Hey gang, guess I spoke too soon when I told you that with summer travels over we were ready to roar back into the Oui, Chef kitchen to share some great new recipes. It's been over a week since my last post…..oops.
Truth is, our summer schedule has been busier than anticipated and has kept me from my regular twice a week posting schedule as of late, and circumstances are unlikely to change until all the kidlets are back in school. I really do miss being here with you all more regularly, and am looking forward to things getting back to normal as all of the kids start heading back to school in a couple weeks.
So….here's a little bit of deliciousness to get you back in a Oui, Chef frame of mind, a fabulous strawberry ice cream by none other than Jeni Britton Bauer, the high priestess of frozen butterfat. Like most (if not all) of Jeni's recipes, this one has a couple of unusual ingredients, such as cornstarch, cream cheese, and corn syrup the inclusion of which mark the culmination of her years of experiments designed to yield a homemade ice cream with the same luxurious high-fat mouth feel as the best store bought artisan brands.
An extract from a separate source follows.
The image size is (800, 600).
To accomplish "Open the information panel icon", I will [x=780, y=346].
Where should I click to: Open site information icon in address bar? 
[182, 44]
While that mouth feel is exquisite, it's the deep strawberry flavor from the roasted berries (genius!) and the slight tang of the buttermilk that make this creation so irresistible. You will love it, I promise. Until next time……
Cheers – Steve
Roasted Strawberry and Buttermilk Ice Cream
for the roasted strawberries:
- 1 pint strawberries, hulled and sliced 1/2 inch thick
- 1/3 cup sugar
- 3 tablespoons fresh lemon juice
for the ice cream base:
- 1 1/2 cups whole milk
- 2 tablespoons cornstarch
- 2 ounces (4 tablespoons) cream cheese, softened
- 1/8 teaspoon fine sea salt
- 1 1/4 cups heavy cream
- 2/3 cup sugar
- 2 tablespoons light corn syrup
- 1/4 cup buttermilk
for the strawberries:
- Heat the oven to 375 ℉. Combine the strawberries with the sugar in an 8 inch square glass or ceramic baking dish, stirring gently to mix well. Roast for 8 minutes, or until just soft. Let cool slightly.
- Puree the berries in a food processor with the lemon juice. Measure 1/2 cup of the pureed berries; refrigerate the rest of the berries for another use (they'd be great as an ice cream topping, or in a smoothie!).
for the ice cream base:
- Mix about 2 tablespoons of the milk with the cornstarch in a small bowl to make a smooth slurry. Whisk the cream cheese and salt in a medium bowl until smooth. Fill a large bowl with ice and water.
- Combine the remaining milk, the cream, sugar, and corn syrup in a 4-quart saucepan, bring to a rolling boil over medium-high heat, and boil for 4 minutes. Remove from the heat and gradually whisk in the cornstarch slurry. Bring the mixture back to a boil over medium-high heat and cook, stirring with a heat-proof spatula, until slightly thickened, about 1 minute. Remove from the heat.
- Gradually mix the hot milk mixture into the cream cheese until smooth. Add the reserved 1/2 cup strawberry puree and the buttermilk and blend well. Pour the mixture into a 1-gallon Ziploc freezer bag and submerge the sealed bag in the ice bath. Let stand, adding more ice if necessary, until cold, about 30 minutes. Alternatively, you can place the base in a bowl, cover with plastic wrap and refrigerate overnight before proceeding with churning your ice cream.
- Pour the ice cream base into your ice cream machine and churn until thick and creamy. Pack the ice cream into a storage container, press a piece of parchment against the surface, and seal with an airtight lid. Freeze in the coldest part of your freezer until firm, at least 4 hours.